The European Union today condemned it and said that this was a breaking with international norms and international law. And we are looking at doing something similar in the Security Council. - Is it your impression, Madame Ambassador, that this was a deliberate act ordered by Fidel Castro or somebody at the top of the Cuban government? - Well, it's hard to speculate on that exactly, but it is our understanding that this kind of action has to come from very high up, that these pilots of the MiGs do not do this on their own recognizance. - So what do you think was going on? Do you have any informed speculation you can share with us? - Well I think it's hard to say, but I think frankly some of the things that are going on is that the Cuban government is getting increasingly nervous about the desire of freedom by their own people. In the last few days they have taken very strong steps to limit human rights, a human rights group that was going to meet there was not allowed to do it. And I think it's a sign that our two-track Cuban Democracy Act is in fact working, that
the reaching out to the Cuban people, trying to show that the world cares about them and in effect also working to let them have greater access to information, is working and Castro is very nervous and has taken what is clearly an act which is illegal and deplorable. - Do you feel that the Cuban-American group itself that was flying these planes, the Brothers to the Rescue, bear any responsibility on the grounds that they may have been egging the government on or anything like that? - Well I think from what we've heard and also just the report that you gave, clearly they are taking action which they knew to be dangerous and they have in fact said that they have sometimes flown into territorial, over their territorial airspace. But the bottom line here is that it is unacceptable ever under any circumstance for a military of any country to shoot down an unarmed civilian plane and we deplore the illegal action.
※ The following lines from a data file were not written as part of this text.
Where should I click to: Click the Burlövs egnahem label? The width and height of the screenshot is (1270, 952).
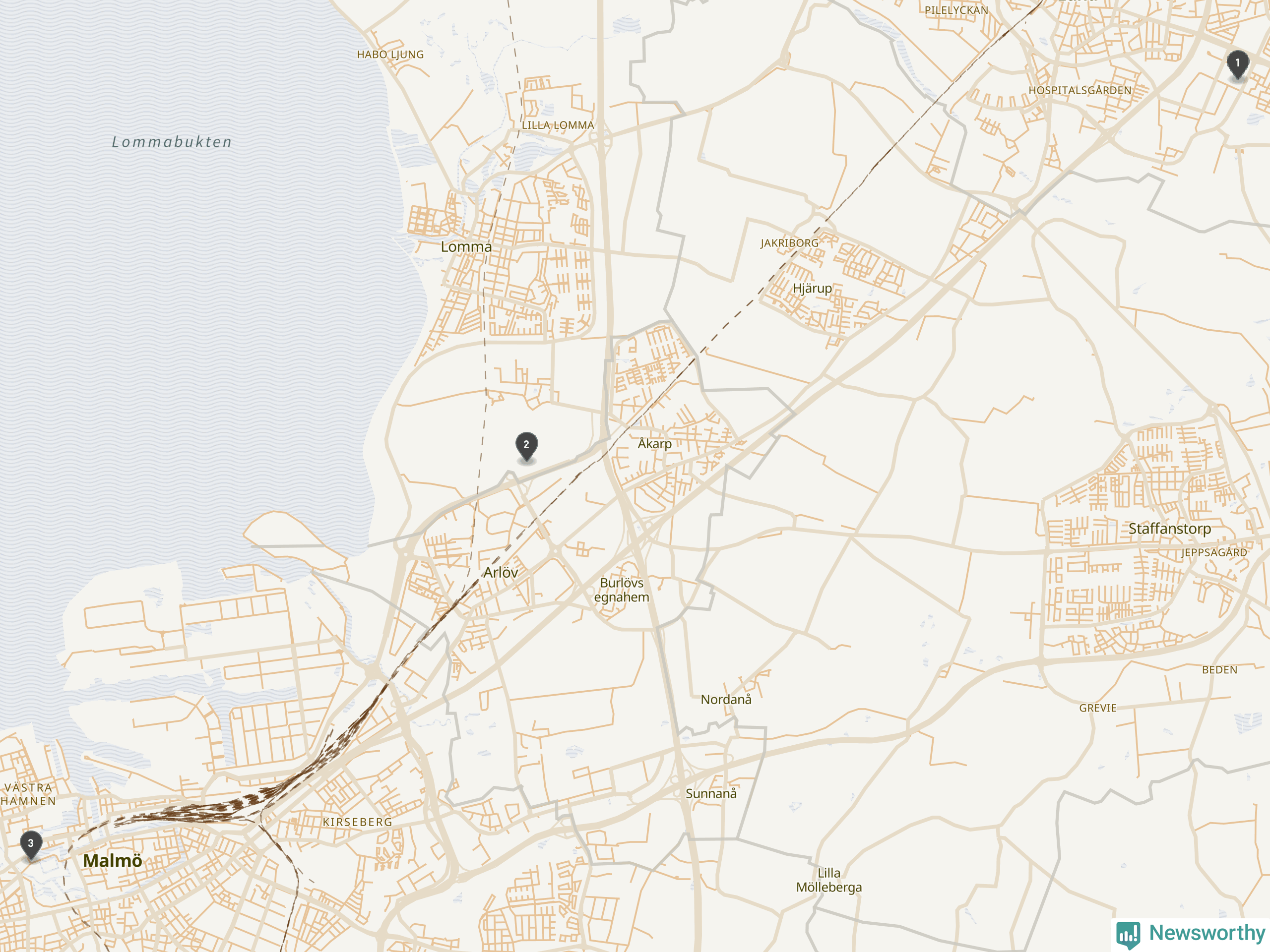tap(622, 590)
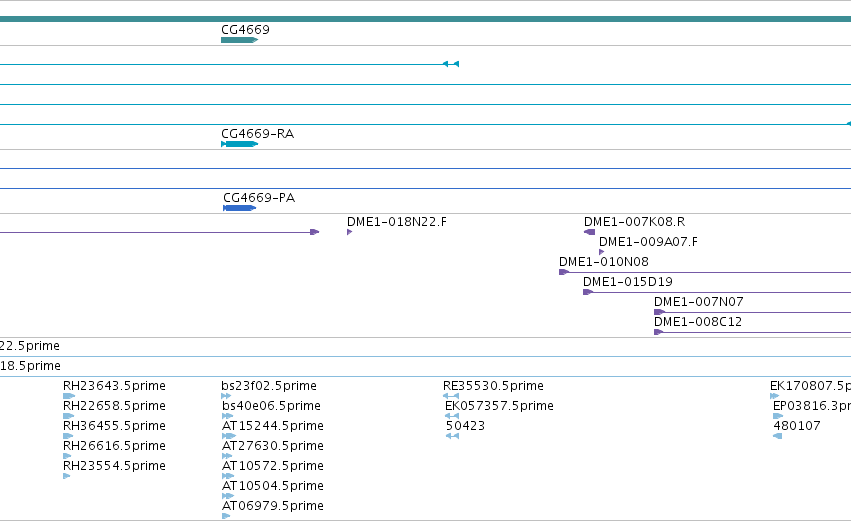
Task: Select the RE35530.5prime reverse arrow glyph
Action: [451, 396]
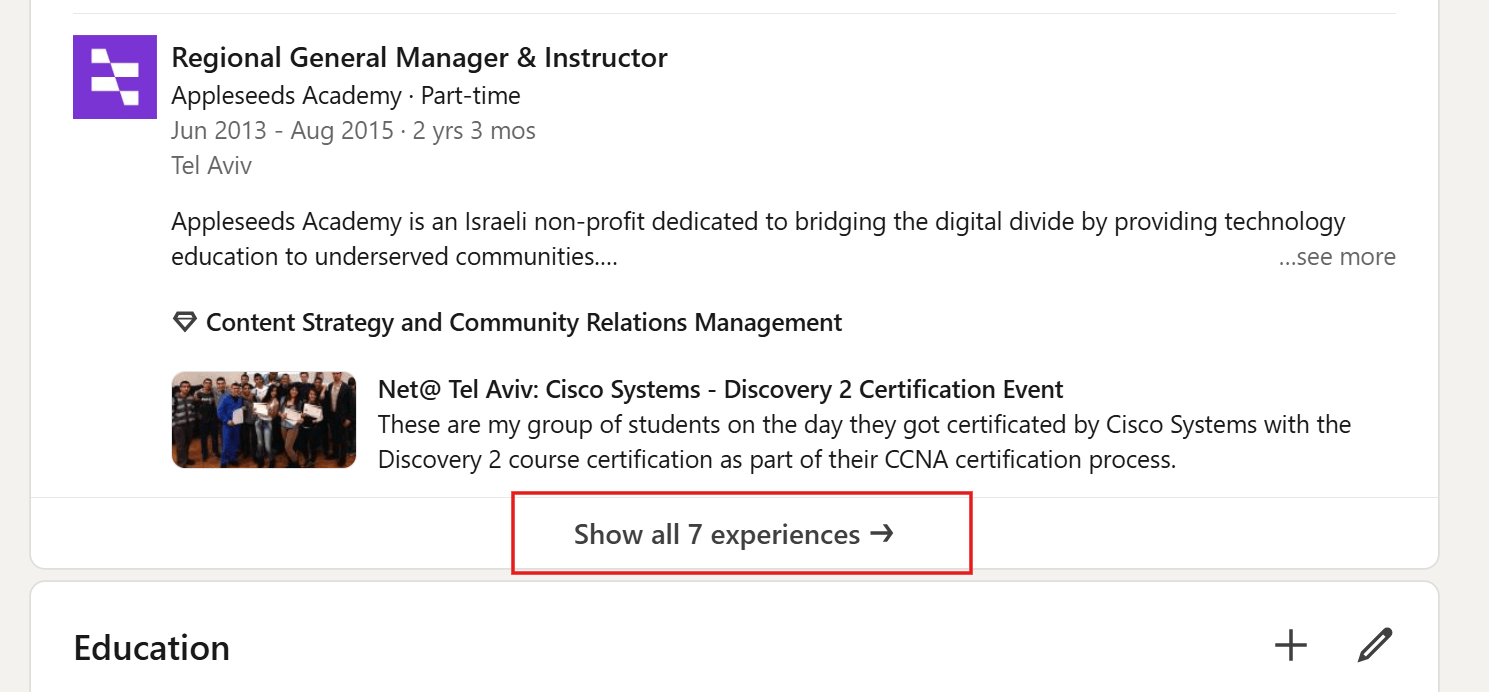
Task: Click the 2 yrs 3 mos duration text
Action: point(476,131)
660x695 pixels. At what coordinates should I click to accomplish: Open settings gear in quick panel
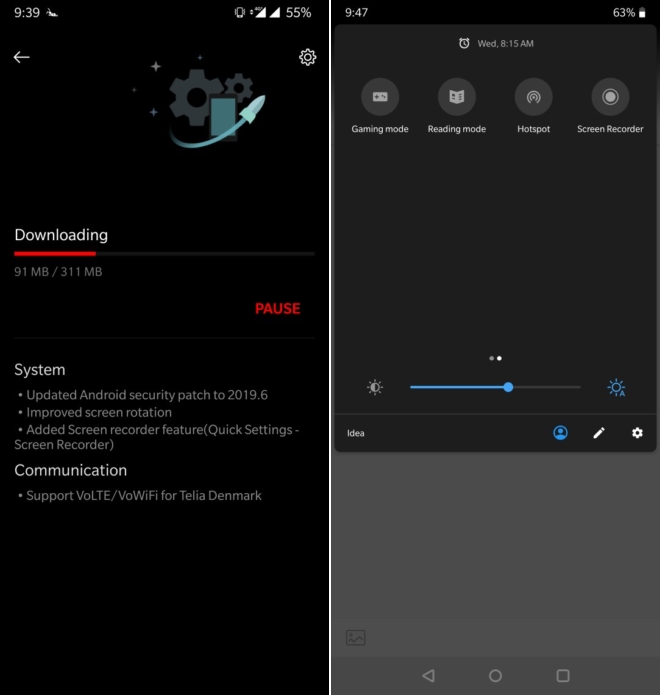(637, 433)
- Are you satisfied, Madame Ambassador, that the Cubans had every reason to know that these were unarmed planes, the Cuban government? - Yes, absolutely. We have reason to know that they knew that they were civilian and also that they were outside of their territorial waters. - And that they were unarmed and they came to do no harm to Cuba. - From everything that I know that is the case. I think that the question probably for them is they say what is harm to Cuba but they were not armed planes, these were civilian planes and the Cubans have committed a crime. - Now you are the chair of the UN Security Council now, you call the meeting. What is it that you and the United States want the UN Security Council to do now? We are at this moment working on a statement that we would make in the Security Council that would in some way condemn the action that has happened in this illegal act. The point though is that because we are an international body, we need to ask for further
investigation. I have as President of the Council have been notified that the Cuban Foreign Minister is arriving tomorrow. He has sought an audience with the Security Council. It is my obligation as President of the Council to allow that kind of thing to go forward. Nevertheless we are pressing and I will leave this program to continue that for a condemnation of this illegal crime. - But nothing beyond a condemnation. - Well, we are building a case for additional measures and we are looking at all that but in order to do this action in the international body you have to build your case and that is what we are doing. - Finally, Madame Ambassador, do you see this as step one in an escalating situation with Cuba or do you think this is one incident, this is going to go away, what do you see at this moment? - Wel, we would not want to have an escalation with Cuba. We want Cuba to understand that it is alone in the Western Hemisphere as a non-democratic government.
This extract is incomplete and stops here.